## AIM OF THE TASK
Start at the first line of the listing below. Write out each line exactly, stopping after the one that contains "Open the View menu".

## INPUT DATA

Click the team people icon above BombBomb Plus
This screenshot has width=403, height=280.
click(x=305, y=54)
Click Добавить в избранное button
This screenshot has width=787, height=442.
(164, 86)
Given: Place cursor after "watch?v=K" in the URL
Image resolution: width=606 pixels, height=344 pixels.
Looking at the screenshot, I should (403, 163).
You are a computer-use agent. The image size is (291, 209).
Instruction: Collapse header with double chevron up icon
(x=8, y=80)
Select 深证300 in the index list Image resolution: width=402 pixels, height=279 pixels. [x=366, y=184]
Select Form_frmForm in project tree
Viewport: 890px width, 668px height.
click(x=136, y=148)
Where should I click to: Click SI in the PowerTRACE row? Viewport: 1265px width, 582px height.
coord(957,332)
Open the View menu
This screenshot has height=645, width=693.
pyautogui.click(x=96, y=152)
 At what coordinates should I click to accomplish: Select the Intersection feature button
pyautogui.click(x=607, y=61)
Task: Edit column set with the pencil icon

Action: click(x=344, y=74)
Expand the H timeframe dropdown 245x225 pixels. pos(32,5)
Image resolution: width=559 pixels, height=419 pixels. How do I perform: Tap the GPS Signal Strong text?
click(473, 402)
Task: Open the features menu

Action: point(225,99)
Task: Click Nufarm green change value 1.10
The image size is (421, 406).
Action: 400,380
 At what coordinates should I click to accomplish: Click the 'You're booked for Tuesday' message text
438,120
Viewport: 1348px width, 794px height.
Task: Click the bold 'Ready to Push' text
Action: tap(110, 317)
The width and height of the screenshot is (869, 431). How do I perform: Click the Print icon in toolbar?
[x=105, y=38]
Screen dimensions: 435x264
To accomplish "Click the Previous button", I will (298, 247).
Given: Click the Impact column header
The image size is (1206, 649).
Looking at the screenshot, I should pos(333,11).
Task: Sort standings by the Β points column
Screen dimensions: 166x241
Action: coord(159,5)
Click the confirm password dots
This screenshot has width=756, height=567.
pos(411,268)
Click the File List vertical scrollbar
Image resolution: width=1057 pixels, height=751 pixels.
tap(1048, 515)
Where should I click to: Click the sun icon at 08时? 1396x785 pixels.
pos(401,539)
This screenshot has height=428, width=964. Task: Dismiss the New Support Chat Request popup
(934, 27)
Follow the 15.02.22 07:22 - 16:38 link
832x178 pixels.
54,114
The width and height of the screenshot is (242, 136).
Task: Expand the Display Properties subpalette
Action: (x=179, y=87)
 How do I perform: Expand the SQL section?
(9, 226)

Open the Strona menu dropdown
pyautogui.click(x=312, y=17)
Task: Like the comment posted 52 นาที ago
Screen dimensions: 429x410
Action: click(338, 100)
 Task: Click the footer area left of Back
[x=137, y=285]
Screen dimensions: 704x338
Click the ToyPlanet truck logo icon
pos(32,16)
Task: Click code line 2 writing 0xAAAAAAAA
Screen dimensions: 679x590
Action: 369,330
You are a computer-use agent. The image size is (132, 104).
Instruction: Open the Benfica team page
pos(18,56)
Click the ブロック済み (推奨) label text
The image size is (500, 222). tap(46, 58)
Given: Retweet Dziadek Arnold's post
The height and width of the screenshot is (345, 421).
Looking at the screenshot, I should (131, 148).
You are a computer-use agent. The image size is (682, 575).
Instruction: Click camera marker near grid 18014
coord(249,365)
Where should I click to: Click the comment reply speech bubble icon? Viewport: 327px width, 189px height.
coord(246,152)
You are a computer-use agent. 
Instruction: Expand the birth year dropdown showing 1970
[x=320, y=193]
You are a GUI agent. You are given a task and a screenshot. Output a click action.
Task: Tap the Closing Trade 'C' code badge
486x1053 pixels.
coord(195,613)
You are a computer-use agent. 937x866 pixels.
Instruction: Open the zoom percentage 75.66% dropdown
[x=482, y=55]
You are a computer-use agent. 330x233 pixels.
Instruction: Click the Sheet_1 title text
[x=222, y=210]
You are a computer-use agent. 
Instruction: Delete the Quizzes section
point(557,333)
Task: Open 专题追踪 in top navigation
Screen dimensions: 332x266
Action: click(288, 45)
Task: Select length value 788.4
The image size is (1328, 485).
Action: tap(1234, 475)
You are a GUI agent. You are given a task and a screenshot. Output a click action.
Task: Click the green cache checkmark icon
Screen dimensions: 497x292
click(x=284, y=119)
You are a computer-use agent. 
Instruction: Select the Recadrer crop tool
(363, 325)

## ANSWER SECTION
Click the team people icon above BombBomb Plus
This screenshot has width=403, height=280.
click(x=305, y=54)
Click Добавить в избранное button
This screenshot has width=787, height=442.
(164, 86)
Given: Place cursor after "watch?v=K" in the URL
Image resolution: width=606 pixels, height=344 pixels.
Looking at the screenshot, I should (403, 163).
You are a computer-use agent. The image size is (291, 209).
Instruction: Collapse header with double chevron up icon
(x=8, y=80)
Select 深证300 in the index list Image resolution: width=402 pixels, height=279 pixels. [x=366, y=184]
Select Form_frmForm in project tree
Viewport: 890px width, 668px height.
click(x=136, y=148)
Where should I click to: Click SI in the PowerTRACE row? Viewport: 1265px width, 582px height.
coord(957,332)
Open the View menu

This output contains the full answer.